Furthermore, the researchers found that “engagement in extracurricular activities appears to have little direct or indirect relationship with students’ social relationships, including frequently received teacher praise and supportive friendships.”

According to Bodovski and Tan, the utility of extracurricular activities in China is limited due to cultural factors and the structure of the educational system. To begin with, the popularity of extracurricular activities may reinforce educational inequity because families of limited means may not be able to afford them.

“Parents should be cautious about being involved in this ‘arms-race’ among families because children may neither academically benefit from participating in extracurricular activities nor feel happy in the process,” said Tan.

Rather than putting money into extracurricular activities, he added, he thinks that a more effective strategy for families with limited financial means is investing financial resources in supplemental educational activities after school.

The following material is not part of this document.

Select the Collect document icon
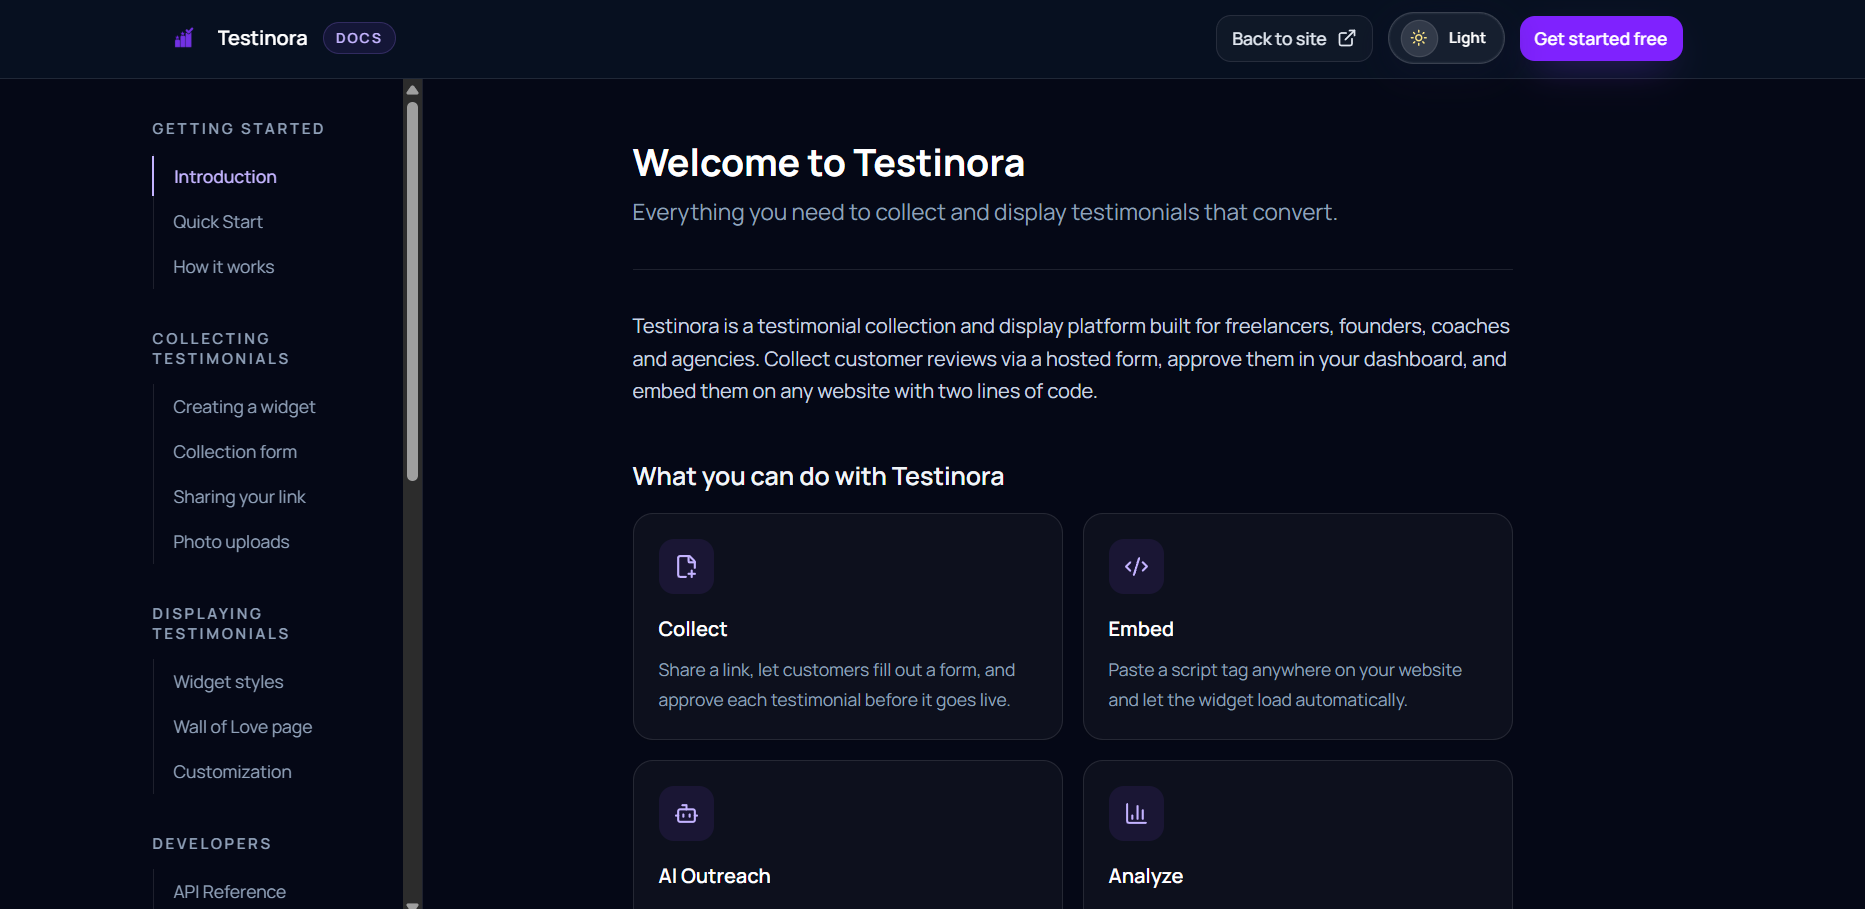 tap(686, 566)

Additionally, said Bodovski, most of the existing research that has demonstrated a positive association between an active investment in cultural capital and educational success has been conducted in a Western context. In countries such as China, Russia and South Korea, educational systems are distinguished by high-stakes college entrance exams, where test scores are the main determining factor in college admission. Participation in extracurricular activities does not tip the scale in favor of a student’s admission to a university.

According to Bodovski, the East-West differences in college admissions criteria are not simply cultural or philosophical but rather a result of opposing institutional paradigms. In Eastern nations such as China, school systems are highly centralized and China’s central government guides educational standards. The U.S., on the other hand, “doesn’t have the capacity to instate regulations because states, school districts and even schools to a certain extent have autonomy on what’s being taught and how (knowledge) is being tested.”

The highly competitive entrance exams present another hurdle to participation in extracurricular activities in the form of time management, the researchers cited in their article. Chinese secondary schools are characterized by a long school day and a heavy academic burden.

“The increasing participation and family investment in extracurricular activities indicate that the trade-off between children’s limited leisure time and non-academic skills is regarded to bring relatively high returns to students,” the authors wrote. “However, little empirical evidence supports its positive impact in an educational system vastly different from those in the Western contexts.”

Tan said that due to mass media and an increased awareness of American culture, many Chinese parents may have been influenced to adopt Western parenting practice such as enrolling their children in extracurricular activities. In addition, Chinese parents tend to be particularly interested in using education as a means to help their children advance their social status. That anxiety is heightened by the fact that unlike the United States, there are relatively few highly rated universities and thus individuals have limited pathways to success.

“Chinese parents and students believe that they can take advantage of education to keep or promote their current social status,” said Tan. “That’s why they are willing to invest in their children’s education regardless of cost sometimes.”

Bodovkski and Tan emphasized that a myriad of cultural practices impacts differing attitudes toward extracurricular activities, including a limited role of athletic scholarships in non-Western cultures. They added that parents with considerable financial resources and interest in cultivating their children’s cultural capital in countries such as China and South Korea may choose to bypass the highly competitive testing systems in their native countries by sending their children to universities in the U.S. or Europe.